Brooding in classic black and white, Second Chances has the visual feel of the old ’70s comics magazines that were targeted at more mature tastes and best kept out of the hands of children. Heavy ink washes, splatters, and deep shadows define the book more readily than delicate detail; swathed in half-light, faces are made masks, and rooms are made cave-like.
With a visual language so heavily presented, one would expect the narrative to likewise be filled with bold, moody accents, and this book doesn’t disappoint. Our narrator runs a service that gives people the titular second chances by way of faking deaths; it’s a deeply maudlin concept, presented with the full straight-faced hardboiled language of noir.
But it can’t be that simple. The book doubles down on its concepts with high-tech ninja assassins, illusion-inducing homicide drugs, and a mysterious stranger. Yes, this is just the first issue.
With a book so steeped in style and premise, it’s with a bit of frustration to admit that the issue doesn’t land many of its dramatic punches, if only because we begin the story already at a loss to how to connect with it—a generic man named Paul, one of our protagonist’s Second Chancers, is mid-penthouse murder spree when he’s cut down by said robo-ninjas, but at this point we don’t have there wherewithal to connect to why this is compelling. Our protagonist is forced to expound on our dramatic framework as we’re assaulted by dark, moody hyper-violence.
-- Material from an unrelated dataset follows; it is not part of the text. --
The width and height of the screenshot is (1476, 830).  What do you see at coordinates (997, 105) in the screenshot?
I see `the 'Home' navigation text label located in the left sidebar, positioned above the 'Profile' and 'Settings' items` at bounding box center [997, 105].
We’re forced to interrupt that action so that the gimmick of Second Chances can be established — going so far as to give us a step-by-step of ‘killing’ a person off and creating a second life. A secondary narrator is introduced, vague off-panel motives provided for absent characters, and then that second narrator is attacked, again with no established sense of stakes or context.
The issue then becomes a soup of things that are assuredly very cool. That soup never becomes substantial, exactly. It’s compelling in that it’s implying that it’s compelling. One finishes the issue with no connection to either narrator or narrative, which is not great news for a first issue.